**What you need to do**
Repeat exactly, and only, the lines below starting at the line that contains "Open the 46.37.56.4 IP address link" and ending at the line that contains "Click the undo", inclusive of both.

**Material for this task**
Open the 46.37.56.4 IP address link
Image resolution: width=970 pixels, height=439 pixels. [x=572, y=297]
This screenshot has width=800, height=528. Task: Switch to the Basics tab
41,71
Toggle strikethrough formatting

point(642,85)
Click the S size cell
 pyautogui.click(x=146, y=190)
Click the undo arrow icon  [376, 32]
---
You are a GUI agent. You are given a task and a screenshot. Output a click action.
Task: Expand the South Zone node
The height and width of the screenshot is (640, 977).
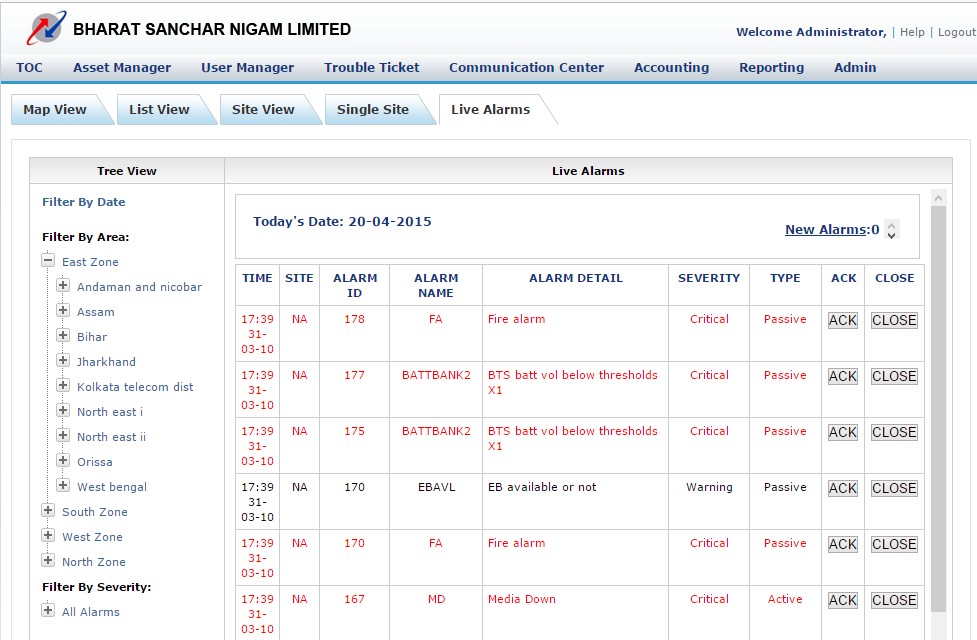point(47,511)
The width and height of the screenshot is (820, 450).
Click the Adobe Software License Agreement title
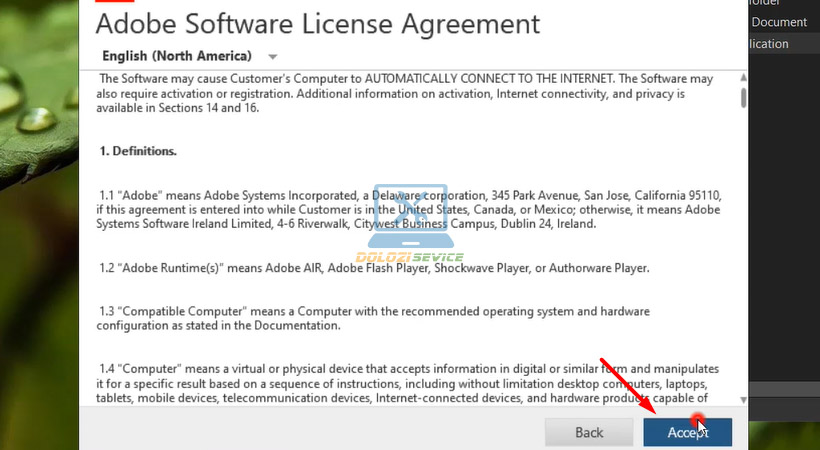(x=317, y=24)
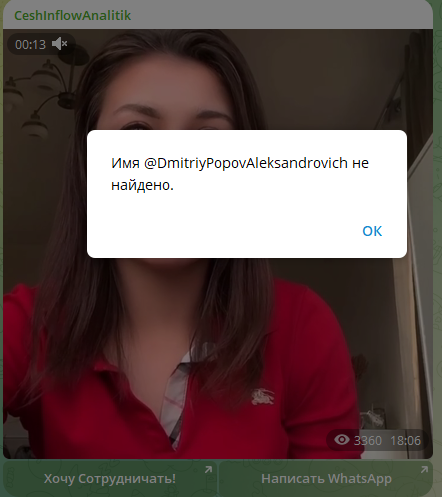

**Response to the exercise**
Open the 46.37.56.4 IP address link
Image resolution: width=970 pixels, height=439 pixels. [x=572, y=297]
This screenshot has width=800, height=528. Task: Switch to the Basics tab
41,71
Toggle strikethrough formatting

point(642,85)
Click the S size cell
 pyautogui.click(x=146, y=190)
Click the undo arrow icon  [376, 32]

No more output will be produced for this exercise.